▶ [EXERCISE REQUIREMENTS]:
**1)** Decide whether each statement agrees with the Pitt COVID-19 article below: (a) the new cases included two employees; (b) the previous case report had more cases than the new one; (c) Pitt moved to its highest risk posture. Answer yes or no for each, and quote the deciding words of the article.
**2)** According to the Pitt COVID-19 article below, how many students are currently in isolation?
**3)** Carry on the Pitt COVID-19 article below, picking up after its last sentence.

▶ [DOCUMENT SEGMENT]:
Pitt adds 15 COVID-19 cases since Tuesday, opens new Nordenberg Hall vaccine clinic

By Rebecca Johnson, News Editor

Pitt added 15 new COVID-19 cases, composed of 13 students and two employees, between Tuesday and Thursday, with 42 students currently in isolation. The University’s previous case report, covering last Friday to Monday, included 13 cases.

This is the seventh case report since Pitt moved back to the middle Elevated Risk posture and enacted a shelter-in-place. These stricter measures followed a “consistent increase” in positive cases among students and the detection of the variant first found in the U.K., B.1.1.7, on campus. The shelter-in-place order will remain in effect until the COVID-19 Medical Response Office announces that it has been lifted, and said it’s “essential” for in-person commencement ceremonies which begin next week.

The CMRO said in a Friday evening email that although case counts are decreasing on campus, Allegheny County is continuing to report high numbers particularly among younger patients. It encouraged students to “not let down your guard or your mask.”

▶ [EXTRACTED RECORDS]:
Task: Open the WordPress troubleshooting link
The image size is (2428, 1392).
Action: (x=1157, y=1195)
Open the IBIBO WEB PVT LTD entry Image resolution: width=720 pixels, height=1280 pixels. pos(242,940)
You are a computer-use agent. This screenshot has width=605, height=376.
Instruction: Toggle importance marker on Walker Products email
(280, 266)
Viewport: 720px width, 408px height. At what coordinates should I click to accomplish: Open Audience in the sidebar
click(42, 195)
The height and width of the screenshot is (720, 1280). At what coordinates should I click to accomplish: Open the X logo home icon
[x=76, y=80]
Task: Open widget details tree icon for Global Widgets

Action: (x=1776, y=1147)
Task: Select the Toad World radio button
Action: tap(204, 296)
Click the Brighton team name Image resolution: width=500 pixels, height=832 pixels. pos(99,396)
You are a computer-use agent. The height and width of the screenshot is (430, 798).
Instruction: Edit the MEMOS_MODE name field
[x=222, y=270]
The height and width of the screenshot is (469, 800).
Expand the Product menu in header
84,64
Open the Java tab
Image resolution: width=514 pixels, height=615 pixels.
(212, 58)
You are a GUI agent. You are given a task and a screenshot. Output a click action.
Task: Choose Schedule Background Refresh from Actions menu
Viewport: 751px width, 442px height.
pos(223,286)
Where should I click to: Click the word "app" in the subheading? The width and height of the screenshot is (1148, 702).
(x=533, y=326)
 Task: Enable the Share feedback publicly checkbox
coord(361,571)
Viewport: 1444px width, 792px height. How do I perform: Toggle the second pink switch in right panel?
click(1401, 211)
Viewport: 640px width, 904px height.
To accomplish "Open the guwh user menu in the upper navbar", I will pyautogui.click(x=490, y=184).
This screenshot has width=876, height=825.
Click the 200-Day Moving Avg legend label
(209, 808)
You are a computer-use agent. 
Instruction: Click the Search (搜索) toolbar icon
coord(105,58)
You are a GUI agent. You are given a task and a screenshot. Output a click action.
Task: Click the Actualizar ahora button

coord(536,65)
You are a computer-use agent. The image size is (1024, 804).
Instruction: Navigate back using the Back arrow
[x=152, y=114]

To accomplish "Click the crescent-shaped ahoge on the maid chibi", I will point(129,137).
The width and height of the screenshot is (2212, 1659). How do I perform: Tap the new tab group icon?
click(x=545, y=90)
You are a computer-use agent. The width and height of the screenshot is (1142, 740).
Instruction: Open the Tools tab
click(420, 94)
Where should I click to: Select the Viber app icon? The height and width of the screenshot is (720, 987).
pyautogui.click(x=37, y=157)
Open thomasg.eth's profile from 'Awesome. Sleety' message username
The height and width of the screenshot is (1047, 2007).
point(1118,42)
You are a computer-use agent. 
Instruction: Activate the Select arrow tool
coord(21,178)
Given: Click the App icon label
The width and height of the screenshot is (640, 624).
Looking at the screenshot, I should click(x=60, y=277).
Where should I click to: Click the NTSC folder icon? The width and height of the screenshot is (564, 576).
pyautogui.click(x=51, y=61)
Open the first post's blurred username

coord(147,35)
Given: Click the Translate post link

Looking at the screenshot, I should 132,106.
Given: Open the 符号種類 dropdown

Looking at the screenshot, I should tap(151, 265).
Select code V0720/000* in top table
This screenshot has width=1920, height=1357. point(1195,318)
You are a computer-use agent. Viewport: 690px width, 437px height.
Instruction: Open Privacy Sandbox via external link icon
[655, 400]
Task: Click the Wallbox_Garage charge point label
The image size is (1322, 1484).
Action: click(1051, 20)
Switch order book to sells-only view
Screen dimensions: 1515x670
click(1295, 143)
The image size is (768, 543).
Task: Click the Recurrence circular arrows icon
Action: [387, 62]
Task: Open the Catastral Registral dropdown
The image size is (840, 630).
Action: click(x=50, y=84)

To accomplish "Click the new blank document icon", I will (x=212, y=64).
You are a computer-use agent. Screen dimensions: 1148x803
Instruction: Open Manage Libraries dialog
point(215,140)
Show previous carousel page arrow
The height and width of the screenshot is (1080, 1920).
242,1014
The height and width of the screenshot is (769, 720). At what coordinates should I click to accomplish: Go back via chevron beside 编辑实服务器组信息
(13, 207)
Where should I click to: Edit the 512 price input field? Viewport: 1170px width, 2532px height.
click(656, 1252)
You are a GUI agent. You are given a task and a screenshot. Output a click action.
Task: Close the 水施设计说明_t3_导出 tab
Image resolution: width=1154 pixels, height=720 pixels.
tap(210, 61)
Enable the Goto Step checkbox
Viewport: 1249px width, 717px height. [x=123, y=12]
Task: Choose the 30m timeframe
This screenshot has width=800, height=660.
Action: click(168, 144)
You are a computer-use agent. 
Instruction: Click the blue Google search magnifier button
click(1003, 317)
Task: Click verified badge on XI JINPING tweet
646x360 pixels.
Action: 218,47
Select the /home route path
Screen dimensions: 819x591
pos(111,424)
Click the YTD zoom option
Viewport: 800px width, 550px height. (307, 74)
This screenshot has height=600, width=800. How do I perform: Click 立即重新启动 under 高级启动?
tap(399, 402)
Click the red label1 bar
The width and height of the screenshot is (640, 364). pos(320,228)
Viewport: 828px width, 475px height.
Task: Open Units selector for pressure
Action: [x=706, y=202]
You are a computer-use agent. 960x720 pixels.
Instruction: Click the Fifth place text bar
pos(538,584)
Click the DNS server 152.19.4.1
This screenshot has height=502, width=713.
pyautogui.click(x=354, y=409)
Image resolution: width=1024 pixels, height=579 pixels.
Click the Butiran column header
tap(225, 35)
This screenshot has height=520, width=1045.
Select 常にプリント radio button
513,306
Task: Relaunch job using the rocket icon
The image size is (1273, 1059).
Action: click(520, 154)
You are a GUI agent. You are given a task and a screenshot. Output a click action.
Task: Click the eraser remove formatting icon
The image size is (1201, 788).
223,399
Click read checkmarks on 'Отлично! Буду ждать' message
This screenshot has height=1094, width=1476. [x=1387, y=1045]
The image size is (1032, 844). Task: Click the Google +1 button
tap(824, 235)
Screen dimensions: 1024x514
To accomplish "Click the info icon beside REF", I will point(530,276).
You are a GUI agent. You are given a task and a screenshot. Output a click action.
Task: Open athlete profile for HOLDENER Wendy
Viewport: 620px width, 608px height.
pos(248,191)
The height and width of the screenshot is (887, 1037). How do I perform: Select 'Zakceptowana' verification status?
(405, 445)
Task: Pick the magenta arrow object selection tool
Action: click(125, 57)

▶ [ANSWERS GIVEN]:
**1)**
(a) Yes: "composed of 13 students and two employees"
(b) No: "The University’s previous case report, covering last Friday to Monday, included 13 cases."
(c) No: "moved back to the middle Elevated Risk posture"

**2)** 42 students are currently in isolation.

**3)**
The Allegheny County Health Department and state health officials have continued to report high case numbers. According to hospital data compiled by The New York Times, about 84% of ICU beds in the Pittsburgh area are currently occupied, compared with 81% statewide and 71% nationally. UPMC Shadyside is at 95% capacity and has 11 ICU beds remaining.

The CMRO also announced that Pitt is opening a new vaccine clinic next week at the former AT&T storefront on Fifth Avenue in Nordenberg Hall. This clinic — which is replacing the one in the Petersen Events Center — will be able to provide about 100 people vaccines per week on a walk-in basis throughout the summer.

Pitt is offering no-questions-asked testing for any asymptomatic student who wants one at Posvar Hall via a partnership with Quest Diagnostics. Students can schedule an appointment on PittSwab Scheduler. Faculty and staff can order an at-home test through Quest. Pitt is also offering every student one at-home test through Quest prior to move-out. 

The University has had 1,383 students and 245 employees test positive since June 26, with 1,341 students and 240 employees recovered thus far..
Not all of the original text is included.